• Your objective: Please copy every line of the data in which the string "computer" appears.

• Data for this exercise:
########################################

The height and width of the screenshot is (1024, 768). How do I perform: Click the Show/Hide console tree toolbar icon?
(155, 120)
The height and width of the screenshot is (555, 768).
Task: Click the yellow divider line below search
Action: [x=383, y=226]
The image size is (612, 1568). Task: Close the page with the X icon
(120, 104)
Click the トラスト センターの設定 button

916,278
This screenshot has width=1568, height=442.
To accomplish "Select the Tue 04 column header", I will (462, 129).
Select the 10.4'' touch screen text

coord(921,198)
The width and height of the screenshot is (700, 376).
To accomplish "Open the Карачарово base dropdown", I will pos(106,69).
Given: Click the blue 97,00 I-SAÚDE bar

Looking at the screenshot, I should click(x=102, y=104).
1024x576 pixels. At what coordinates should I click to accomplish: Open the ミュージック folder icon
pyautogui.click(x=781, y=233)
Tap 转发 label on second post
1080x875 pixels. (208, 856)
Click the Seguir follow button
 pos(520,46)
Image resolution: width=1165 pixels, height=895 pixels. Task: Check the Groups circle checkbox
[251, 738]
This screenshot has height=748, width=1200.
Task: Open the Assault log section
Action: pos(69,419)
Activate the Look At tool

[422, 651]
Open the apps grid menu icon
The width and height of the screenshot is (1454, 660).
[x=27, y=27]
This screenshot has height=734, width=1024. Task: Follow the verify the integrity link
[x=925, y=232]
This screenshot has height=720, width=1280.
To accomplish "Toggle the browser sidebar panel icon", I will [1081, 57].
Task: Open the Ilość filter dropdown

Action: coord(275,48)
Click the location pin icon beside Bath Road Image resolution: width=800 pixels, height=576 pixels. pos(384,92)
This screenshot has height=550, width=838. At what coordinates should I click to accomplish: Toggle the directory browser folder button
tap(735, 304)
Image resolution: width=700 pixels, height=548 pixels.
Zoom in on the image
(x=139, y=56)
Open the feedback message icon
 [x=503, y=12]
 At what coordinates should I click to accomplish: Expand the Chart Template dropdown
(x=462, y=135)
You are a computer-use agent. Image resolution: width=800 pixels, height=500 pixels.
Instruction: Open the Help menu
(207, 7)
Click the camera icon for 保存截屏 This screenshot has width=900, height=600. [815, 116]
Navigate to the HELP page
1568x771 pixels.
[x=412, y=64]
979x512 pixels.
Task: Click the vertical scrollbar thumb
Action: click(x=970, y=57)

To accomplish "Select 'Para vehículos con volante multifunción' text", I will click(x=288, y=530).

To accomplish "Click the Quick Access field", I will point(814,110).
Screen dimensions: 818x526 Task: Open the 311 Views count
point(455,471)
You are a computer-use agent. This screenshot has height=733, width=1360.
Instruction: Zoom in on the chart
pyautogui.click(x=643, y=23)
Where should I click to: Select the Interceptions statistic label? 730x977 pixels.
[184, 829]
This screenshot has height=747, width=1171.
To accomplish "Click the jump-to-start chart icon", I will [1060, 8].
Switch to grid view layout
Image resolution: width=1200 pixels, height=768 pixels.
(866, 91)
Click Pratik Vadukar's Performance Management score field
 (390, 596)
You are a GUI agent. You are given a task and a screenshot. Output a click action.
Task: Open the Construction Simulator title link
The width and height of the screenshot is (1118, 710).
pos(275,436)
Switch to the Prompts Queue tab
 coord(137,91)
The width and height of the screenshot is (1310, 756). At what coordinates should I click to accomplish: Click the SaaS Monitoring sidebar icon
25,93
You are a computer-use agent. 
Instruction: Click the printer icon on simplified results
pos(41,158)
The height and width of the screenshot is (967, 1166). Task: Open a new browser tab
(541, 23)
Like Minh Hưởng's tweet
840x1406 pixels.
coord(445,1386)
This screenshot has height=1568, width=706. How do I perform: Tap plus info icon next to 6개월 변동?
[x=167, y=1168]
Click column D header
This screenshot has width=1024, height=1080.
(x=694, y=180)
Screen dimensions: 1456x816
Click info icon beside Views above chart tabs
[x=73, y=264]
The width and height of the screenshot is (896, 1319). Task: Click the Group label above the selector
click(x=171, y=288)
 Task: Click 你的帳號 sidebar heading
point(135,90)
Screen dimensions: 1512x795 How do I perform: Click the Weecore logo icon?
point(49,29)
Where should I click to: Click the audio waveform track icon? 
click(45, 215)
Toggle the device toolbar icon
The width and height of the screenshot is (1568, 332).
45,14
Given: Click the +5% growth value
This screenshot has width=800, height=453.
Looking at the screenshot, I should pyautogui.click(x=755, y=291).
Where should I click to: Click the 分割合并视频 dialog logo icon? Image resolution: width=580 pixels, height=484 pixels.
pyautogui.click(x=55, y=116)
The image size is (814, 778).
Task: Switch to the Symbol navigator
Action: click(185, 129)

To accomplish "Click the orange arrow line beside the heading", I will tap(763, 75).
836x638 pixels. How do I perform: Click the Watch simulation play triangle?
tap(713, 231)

########################################

• Answer section:
You are a computer-use agent. Image resolution: width=800 pixels, height=500 pixels.
You are a computer-use agent. This screenshot has height=733, width=1360.
You are a computer-use agent. 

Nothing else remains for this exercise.